* Passage provided *
## START

During our March Cribl User Group livestream, Cribl’s own Eugene Katz covered some of the updates we made to our documentation on Architectural Considerations for deploying Cribl Stream.
Topics included our guidelines for determining the ideal number of worker nodes, accounting for throughput variability, and preparing for system failure. The full video has more information on these and other things to consider when determining the right balance between cost and risk for your organization.
When sizing your deployment, one of the first things to think about is keeping one worker available for maintenance purposes or in case another worker is down. Running at N-1 means there’s a backup available no matter what is happening with any particular machine or network.
Keeping that in mind, you can decide how many worker nodes are ideal for your particular setup. No matter which configuration you land on, remember that two virtual CPUs (vCPUs) per node are reserved by default for the API process and managing the system, as opposed to processing data.

## END

* Data *
## START

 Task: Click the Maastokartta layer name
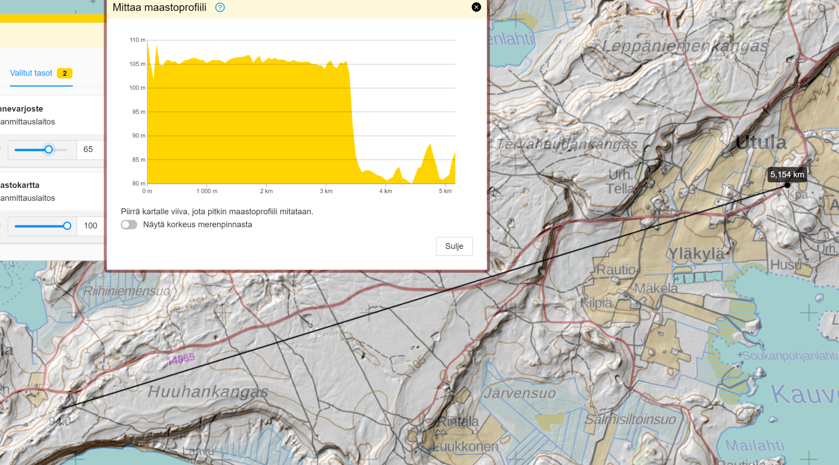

## END

* Directive *
Resume the Cribl Stream deployment sizing text at the point where it stops. The listing has a separate source from the text on Cribl Stream architecture.

* Output of the exercise *
You might be tempted to only have two worker nodes, with 30 worker processes each — but splitting up those worker processes over three or more worker nodes may actually give you more throughput per vCPU. Eugene walks us through the math here.
The general guidance for throughput is to have one physical core with 400 GB per day IN+OUT, or 200 GB per day for vCPUs. With this as our guide, if you set up your vCPU to handle a daily throughput of 51 GB per day, 51 GB IN + 51 GB OUT, you would have a total of 102 GB. This design is under the 200 GB recommendation for a virtual core.
But throughput is highly variable, so there are a few additional things to consider. The first is that oftentimes, Cribl Stream is used to write some portion of your data IN to an object store for full fidelity and then reduce and send copies of that same data to another destination. Routing to multiple destinations alters the otherwise equal ratio of data IN:OUT, giving you a total throughput greater than 102 GB.
Another thing to consider is spikes of data IN. Even a small spike can increase average throughput enough to require another vCPU.
Sources like Office 365 pull data periodically, leaving you with large data spikes that can easily be 5x that amount.
If everyone on your team has Windows events sitting on their laptops when they get to the office on Monday morning, your throughput graph will have a huge spike as soon as everyone logs on for the day.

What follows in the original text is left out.